The Guadalupe neighborhood comprises 27 streets. It has a neighborhood president, and each sidewalk has a representative. Cate Poe is the liaison with the foreign community. Although the exact number of foreigners in Guadalupe is not clear, more and more want to live in this neighborhood. This is what Marbella Martínez, María Helena Rincón Llamas (the neighborhood president), and Cate Poe say. They give credit to the good works carried out in recent years in the community. People want to move here because of these works and because they find it safe, clean, and the neighbors know each other. The neighborhood organization has brought about many positive results, including a recycling program and currently 15 security cameras (apart from those from Public Security) that provide greater peace of mind in the residents’ daily lives.
The pandemic contingency created a lockdown situation, but for the Guadalupe neighborhood it strengthened the ties between the Mexican and expatriate neighbors. When people began to lose their jobs at the beginning of the pandemic, neighborhood residents immediately got to work and began to distribute food to those most in need. At one point, 177 food and daily necessity deliveries were made a week.
Formerly a “rats’ nest”
The Obraje arroyo divides the Aurora and Guadalupe neighborhoods. For over ten years the government has considered creating a green corridor where there were would be small artificial lakes, sculptures, trees, bridges, and even an amphitheater. But the reality is that the project is nowhere near what was projected a decade ago.
Currently, there is a walkway that runs from Calzada de la Aurora to Avenida Guadalupe. There are trees, two exclusively pedestrian bridges, and a ford. It is a clean corridor without garbage or excrement. Precisely at the entry to La Aurora neighbors have started to organize a Sunday market that runs from 10am-4pm.
Marbella Martínez has lived her entire life in Colonia Guadalupe. Her elders told her that the area was a walnut tree orchard until, “The Álvarezes sold the land and began to develop houses.” In some streets or yards, you can still see walnut trees.
The arroyo, however, has always been there. María Helena Rincón Llamas came to live in the neighborhood eight years ago, when she inherited a house from her father. She remembers the filth in the Obraje arroyo. “It was a rat’s nest, not four-legged, but two,” referring to the thieves that were prevalent. They brought security problems to the neighborhood.
She recalls that six years ago, as president of the neighborhood, she proposed cleaning the arroyo.
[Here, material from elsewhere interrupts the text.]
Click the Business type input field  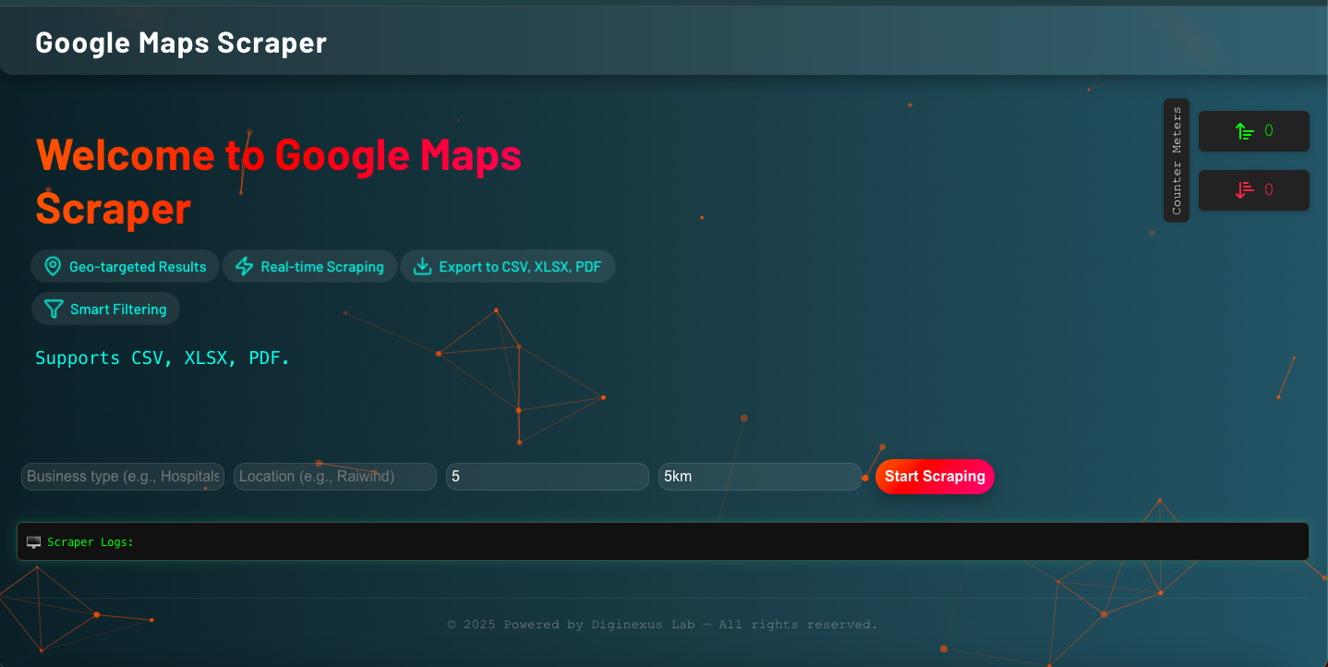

It was then that the walkway was started, the murals on the side walls were renovated, and a metal structure was placed for collecting recycling material—glass, plastic, cardboard, and aluminum. The material is sold, and the income has been used to remove posters, and graffiti. The money raised has also paid for the 15 security cameras that monitor the neighborhood. “We, the 23 women and 3 men who represent the streets of the neighborhood, are in constant touch. We communicate, and we alert each other in case we see something strange or suspicious. For example, we know who always takes flowerpots or misplaced items. Look, we just received the photo of him,” said Rincón Llamas, as she displayed the photo received via WhatsApp. It’s an elderly man wearing a cap, and a red shirt. He was carrying what appeared to be a Rugrats cartoon doll.
Pantries, Covid, and Sunday stalls
Cate Poe explained to Atencion that when the contingency started, information was disseminated through the chat group of street representatives that a family had been left without work and without means of earning a livelihood. One representative said, “I’ll donate 500, another came up with 1,000 pesos, others delivered daily needs goods.” Thus the community project began to grow. At the peak of the pandemic they were able to feed up to 177 families. “We had donors from the neighborhood, but we also used social networks to get donations. At one point we were operating with US$1,000-1,500 a week,” she said. The goods they delivered were bought in local stores and contained products ranging from vegetables, carbohydrates, and protein, to detergents and personal hygiene products.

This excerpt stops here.